--- SUPPLIED TEXT ---
== == ==
Fishing boats... the *Arawaks will get a third to half of all their food from the sea. Each canoe+outrigger could carry about 2000 pounds of fish, but how long does that take, using only nets? I'm thinking that every *Arawak will eat about a pound of fish a day, so that means every day 1,000,000 pounds of fish need to be brought in... about 500 tons a day, which means (and I'm rounding down) a good 150,000 tons of fish a year. Not bad for an entire Neolithic civilization, considering modern humans bring in 100 million tons every year. I'm not thinking about shoreline and river fishing, of course, so let's lower that number to 100,000 tons of fish a year. How many ships to bring that in?
== == ==
--- STATED EXERCISE A ---
List every amount of fish given in tons in the passage on Arawak fishing.
--- STATED EXERCISE B ---
Please lay out the records from the line with "The image size is (1080, 612)." through the end of the records as a JSON list of strings, one string per line, leaving out blank lines.

Items from a dataset:
== == ==
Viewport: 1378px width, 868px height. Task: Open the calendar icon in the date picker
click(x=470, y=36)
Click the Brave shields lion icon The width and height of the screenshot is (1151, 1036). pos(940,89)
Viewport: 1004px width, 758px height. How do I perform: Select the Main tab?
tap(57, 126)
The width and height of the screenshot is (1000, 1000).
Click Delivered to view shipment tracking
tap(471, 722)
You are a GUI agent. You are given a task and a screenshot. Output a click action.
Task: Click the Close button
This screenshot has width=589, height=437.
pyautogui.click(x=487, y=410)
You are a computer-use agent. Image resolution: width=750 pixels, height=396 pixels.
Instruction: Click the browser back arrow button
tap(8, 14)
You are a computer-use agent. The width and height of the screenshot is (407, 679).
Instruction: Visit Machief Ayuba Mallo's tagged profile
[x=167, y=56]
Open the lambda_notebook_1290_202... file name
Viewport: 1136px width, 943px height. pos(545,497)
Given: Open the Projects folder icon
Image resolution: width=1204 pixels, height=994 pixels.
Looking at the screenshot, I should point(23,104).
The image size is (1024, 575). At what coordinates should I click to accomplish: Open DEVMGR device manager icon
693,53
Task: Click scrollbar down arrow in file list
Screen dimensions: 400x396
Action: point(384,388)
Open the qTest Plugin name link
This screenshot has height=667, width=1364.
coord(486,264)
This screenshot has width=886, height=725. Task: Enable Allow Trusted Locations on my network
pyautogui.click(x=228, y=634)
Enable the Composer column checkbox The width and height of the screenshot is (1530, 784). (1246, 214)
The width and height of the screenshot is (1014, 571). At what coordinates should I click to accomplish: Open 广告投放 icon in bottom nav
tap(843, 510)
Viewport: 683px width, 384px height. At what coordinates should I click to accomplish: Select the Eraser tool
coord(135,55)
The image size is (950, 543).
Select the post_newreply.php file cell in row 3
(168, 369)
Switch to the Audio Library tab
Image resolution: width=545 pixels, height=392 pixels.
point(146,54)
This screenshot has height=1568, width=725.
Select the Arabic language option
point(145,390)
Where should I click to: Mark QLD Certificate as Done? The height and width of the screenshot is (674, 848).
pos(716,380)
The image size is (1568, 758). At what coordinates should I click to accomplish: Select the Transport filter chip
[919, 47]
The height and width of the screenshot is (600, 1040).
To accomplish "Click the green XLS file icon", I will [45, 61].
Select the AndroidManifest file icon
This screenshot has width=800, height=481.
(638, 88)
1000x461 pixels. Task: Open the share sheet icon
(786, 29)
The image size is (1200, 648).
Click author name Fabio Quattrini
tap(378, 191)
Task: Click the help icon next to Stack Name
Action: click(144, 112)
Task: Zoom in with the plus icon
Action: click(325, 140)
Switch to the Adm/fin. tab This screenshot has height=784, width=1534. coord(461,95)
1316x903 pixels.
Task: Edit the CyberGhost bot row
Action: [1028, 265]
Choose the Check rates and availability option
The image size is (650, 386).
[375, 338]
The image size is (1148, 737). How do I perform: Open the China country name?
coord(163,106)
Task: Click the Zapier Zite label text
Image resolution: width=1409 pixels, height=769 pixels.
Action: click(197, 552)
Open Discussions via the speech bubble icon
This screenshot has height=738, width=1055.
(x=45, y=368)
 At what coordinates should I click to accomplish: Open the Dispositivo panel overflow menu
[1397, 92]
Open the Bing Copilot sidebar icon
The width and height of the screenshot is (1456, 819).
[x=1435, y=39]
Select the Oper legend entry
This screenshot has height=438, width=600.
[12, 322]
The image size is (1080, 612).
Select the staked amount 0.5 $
== == ==
--- WORKED SOLUTION A ---
- 500 tons a day
- 150,000 tons of fish a year
- 100 million tons every year
- 100,000 tons of fish a year

--- WORKED SOLUTION B ---
[
  "The image size is (1080, 612).",
  "Select the staked amount 0.5 $"
]